Batteries are used to store the PV’s DC output for later use. They can also be used as a filter to smooth and stabilize the PV output. Commonly (for economics) they are regular 6, 12, or 24 volt DC lead/acid automobile, truck, marine, or aircraft batteries and can be arranged in series, for higher PV output voltages . . . or in parallel, for more energy storage. They usually are rated by “Amp-Hr” capacity (Energy at a constant voltage). Typical pricing is about $210/KWhr.

So what would a cost estimate look like for such a system?

Solar Cells: 35000 watts (15600 sq ft) @ $8/watt $ 280,000
Batteries: 1200 KWhr @ $210/KWhr 252,000
Inverters: 35 KW @ $100/KW 3,500
Control Center: 35 KW @ $1000/KW 35,000
Installation & Checkout:
Engineering: 1000 hr. @ $60/hr. 60,000
Technical: 3000 hr. @ $20/hr. 60,000 TOTAL $ 690,500

Looking at my annual use of electricity, last year it was 20,660 KWhr.
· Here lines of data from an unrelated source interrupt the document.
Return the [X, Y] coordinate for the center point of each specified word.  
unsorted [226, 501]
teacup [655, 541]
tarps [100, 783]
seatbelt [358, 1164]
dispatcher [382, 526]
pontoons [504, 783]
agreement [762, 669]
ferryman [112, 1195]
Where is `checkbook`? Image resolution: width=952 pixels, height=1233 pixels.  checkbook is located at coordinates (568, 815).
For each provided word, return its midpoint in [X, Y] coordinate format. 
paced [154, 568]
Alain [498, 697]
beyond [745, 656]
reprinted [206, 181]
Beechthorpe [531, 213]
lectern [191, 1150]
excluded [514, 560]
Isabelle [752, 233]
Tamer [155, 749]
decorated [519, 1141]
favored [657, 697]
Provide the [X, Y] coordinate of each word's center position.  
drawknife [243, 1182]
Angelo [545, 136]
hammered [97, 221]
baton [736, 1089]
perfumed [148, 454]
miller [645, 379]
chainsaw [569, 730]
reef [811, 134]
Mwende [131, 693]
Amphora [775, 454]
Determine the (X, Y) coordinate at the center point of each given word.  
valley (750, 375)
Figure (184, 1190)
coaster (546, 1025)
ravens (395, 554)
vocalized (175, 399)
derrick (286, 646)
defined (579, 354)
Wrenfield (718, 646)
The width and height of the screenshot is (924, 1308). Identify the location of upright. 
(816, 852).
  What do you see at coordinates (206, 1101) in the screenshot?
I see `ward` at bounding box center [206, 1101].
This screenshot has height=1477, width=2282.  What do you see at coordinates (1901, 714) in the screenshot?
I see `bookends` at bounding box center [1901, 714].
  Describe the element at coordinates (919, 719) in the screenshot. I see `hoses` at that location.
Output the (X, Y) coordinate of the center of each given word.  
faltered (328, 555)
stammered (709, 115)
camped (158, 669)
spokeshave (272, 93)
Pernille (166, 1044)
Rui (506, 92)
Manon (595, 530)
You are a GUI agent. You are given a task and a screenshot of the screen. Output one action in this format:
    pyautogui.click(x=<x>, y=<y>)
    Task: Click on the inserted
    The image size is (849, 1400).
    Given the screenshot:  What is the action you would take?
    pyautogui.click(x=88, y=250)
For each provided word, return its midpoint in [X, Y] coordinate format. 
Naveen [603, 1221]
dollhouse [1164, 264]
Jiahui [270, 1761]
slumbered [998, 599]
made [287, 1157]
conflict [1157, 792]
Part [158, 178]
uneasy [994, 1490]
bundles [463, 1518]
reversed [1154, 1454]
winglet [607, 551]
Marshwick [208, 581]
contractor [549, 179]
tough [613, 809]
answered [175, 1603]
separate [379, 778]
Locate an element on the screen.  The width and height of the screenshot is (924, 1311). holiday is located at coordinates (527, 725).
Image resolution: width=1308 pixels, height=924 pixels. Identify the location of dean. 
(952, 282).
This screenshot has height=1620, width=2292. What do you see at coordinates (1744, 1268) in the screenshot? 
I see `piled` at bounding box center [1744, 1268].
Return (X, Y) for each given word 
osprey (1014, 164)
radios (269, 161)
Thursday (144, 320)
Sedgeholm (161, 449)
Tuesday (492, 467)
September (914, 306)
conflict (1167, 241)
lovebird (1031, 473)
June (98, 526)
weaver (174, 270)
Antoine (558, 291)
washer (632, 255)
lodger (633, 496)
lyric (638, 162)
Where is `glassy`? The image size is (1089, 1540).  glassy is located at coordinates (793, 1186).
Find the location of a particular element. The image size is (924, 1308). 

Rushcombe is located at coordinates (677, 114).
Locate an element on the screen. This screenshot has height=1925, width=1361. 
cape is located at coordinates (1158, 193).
Assuming that usage for 25 years (expected life of PV system) at that consumption level gives 516500 KWhr total, from a system which would cost $690,500 or $1.34/KWhr (not including any maintenance or repair). Presently I am paying about $0.12/KWhr (including service charges and taxes) to my provider.

Question: Would you be willing to pay ten times more for your electricity even though you knew it did virtually nothing to improve the environment? I would not . . . and I am not!

I know . . . what about tax credits? Oh yes, that is the Socialist way. Although I would not have a PV system, I would be helping to pay for a part of everyone’s costs who do, with the Washington Politburo of the Ruling Class setting the amount . . . as it is now for wind generated power. Have you ever thought about the per unit release of ‘unavailable’ thermal energy and toxic materials into the environment that are required to mass produce these ‘Green’ items?